# lingvo
**Repository Path**: marcy/lingvo
## Basic Information
- **Project Name**: lingvo
- **Description**: Lingvo
- **Primary Language**: Unknown
- **License**: Apache-2.0
- **Default Branch**: master
- **Homepage**: None
- **GVP Project**: No
## Statistics
- **Stars**: 0
- **Forks**: 0
- **Created**: 2020-01-09
- **Last Updated**: 2021-02-27
## Categories & Tags
**Categories**: Uncategorized
**Tags**: None
## README
# Lingvo
## What is it?
Lingvo is a framework for building neural networks in Tensorflow, particularly
sequence models.
A list of publications using Lingvo can be found [here](PUBLICATIONS.md).
## Quick start
### Installation
There are multiple ways to set up Lingvo: through pip, docker, or cloning the
repository.
**pip:**
The easiest way to get started is to install the
[Lingvo pip package](https://pypi.org/project/lingvo) (available for python 3.6
and 3.7).
For an example of how to develop and train a custom model, see the
[codelab](https://colab.research.google.com/github/tensorflow/lingvo/blob/master/codelabs/introduction.ipynb).
**docker:**
Docker configurations are provided.
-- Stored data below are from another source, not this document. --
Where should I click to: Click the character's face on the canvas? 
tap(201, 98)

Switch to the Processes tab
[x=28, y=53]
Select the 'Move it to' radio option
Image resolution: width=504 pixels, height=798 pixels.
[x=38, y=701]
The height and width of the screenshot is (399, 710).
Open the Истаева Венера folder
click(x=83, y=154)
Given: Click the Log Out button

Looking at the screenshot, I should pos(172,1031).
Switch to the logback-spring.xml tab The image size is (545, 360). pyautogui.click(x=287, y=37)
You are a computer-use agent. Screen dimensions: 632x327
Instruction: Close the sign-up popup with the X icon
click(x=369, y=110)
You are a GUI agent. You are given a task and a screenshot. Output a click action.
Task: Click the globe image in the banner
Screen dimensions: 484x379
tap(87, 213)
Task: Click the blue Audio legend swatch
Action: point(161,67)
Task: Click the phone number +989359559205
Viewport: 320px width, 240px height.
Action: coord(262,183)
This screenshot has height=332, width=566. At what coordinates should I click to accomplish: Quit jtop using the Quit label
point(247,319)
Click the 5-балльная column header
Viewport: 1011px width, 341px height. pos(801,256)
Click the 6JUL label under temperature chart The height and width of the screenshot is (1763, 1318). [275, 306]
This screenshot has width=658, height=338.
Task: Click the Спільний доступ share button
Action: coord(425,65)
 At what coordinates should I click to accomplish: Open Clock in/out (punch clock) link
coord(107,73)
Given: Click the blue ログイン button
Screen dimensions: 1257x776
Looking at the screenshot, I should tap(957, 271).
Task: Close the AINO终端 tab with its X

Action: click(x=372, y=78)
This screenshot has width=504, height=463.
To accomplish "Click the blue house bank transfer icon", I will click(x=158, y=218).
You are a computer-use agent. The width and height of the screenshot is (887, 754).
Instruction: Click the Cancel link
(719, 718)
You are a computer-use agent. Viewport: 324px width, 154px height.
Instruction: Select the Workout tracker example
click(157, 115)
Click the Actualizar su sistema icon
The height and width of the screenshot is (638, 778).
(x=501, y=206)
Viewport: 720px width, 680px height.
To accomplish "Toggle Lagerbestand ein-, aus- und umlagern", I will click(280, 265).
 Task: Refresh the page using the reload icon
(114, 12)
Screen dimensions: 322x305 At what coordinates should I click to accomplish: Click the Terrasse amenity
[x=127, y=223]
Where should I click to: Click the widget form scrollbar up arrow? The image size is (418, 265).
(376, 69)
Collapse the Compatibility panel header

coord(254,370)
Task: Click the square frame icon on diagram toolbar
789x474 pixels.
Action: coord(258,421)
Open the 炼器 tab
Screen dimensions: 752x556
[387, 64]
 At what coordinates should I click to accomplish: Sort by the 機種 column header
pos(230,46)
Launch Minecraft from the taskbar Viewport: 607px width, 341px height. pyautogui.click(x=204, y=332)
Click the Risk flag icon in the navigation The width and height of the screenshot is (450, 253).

Instructions can be found in the comments on
the top of each file.
* [lib.dockerfile](docker/lib.dockerfile) has the Lingvo pip package
preinstalled.
* [dev.dockerfile](docker/dev.dockerfile) can be used to build Lingvo from
sources using Bazel.
[How to install docker.](https://docs.docker.com/install/linux/docker-ce/ubuntu/)
**From sources:**
The prerequisites are:
* a TensorFlow 2.0 [installation](https://www.tensorflow.org/install/),
* a `C++` compiler (only g++ 7.3 is officially supported), and
* the bazel build system.
Refer to [docker/dev.dockerfile](docker/dev.dockerfile) for a set of working
requirements.
git clone the repository, then use bazel to build and run targets directly.
### Running the MNIST image model
#### Preparing the input data
**pip:**
```shell
mkdir -p /tmp/mnist
python3 -m lingvo.tools.keras2ckpt --dataset=mnist
```
**bazel:**
```shell
mkdir -p /tmp/mnist
bazel run -c opt //lingvo/tools:keras2ckpt -- --dataset=mnist
```
The following files will be created in `/tmp/mnist`:
* `mnist.data-00000-of-00001`: 53MB.
* `mnist.index`: 241 bytes.
#### Running the model
**pip:**
```shell
cd /tmp/mnist
curl -O https://raw.githubusercontent.com/tensorflow/lingvo/master/lingvo/tasks/image/params/mnist.py
python3 -m lingvo.trainer --run_locally=cpu --mode=sync --model=mnist.LeNet5 --logdir=/tmp/mnist/log
```
**bazel:**
```shell
(cpu) bazel build -c opt //lingvo:trainer
(gpu) bazel build -c opt --config=cuda //lingvo:trainer
bazel-bin/lingvo/trainer --run_locally=cpu --mode=sync --model=image.mnist.LeNet5 --logdir=/tmp/mnist/log --logtostderr
```
After about 20 seconds, the loss should drop below 0.3 and a checkpoint will be
saved, like below. Kill the trainer with Ctrl+C.
```
trainer.py:518] step: 205, steps/sec: 11.64 ... loss:0.25747201 ...
checkpointer.py:115] Save checkpoint
checkpointer.py:117] Save checkpoint done: /tmp/mnist/log/train/ckpt-00000205
```
Some artifacts will be produced in `/tmp/mnist/log/control`:
* `params.txt`: hyper-parameters.
* `model_analysis.txt`: model sizes for each layer.
* `train.pbtxt`: the training `tf.GraphDef`.
* `events.*`: a tensorboard events file.
As well as in `/tmp/mnist/log/train`:
* `checkpoint`: a text file containing information about the checkpoint files.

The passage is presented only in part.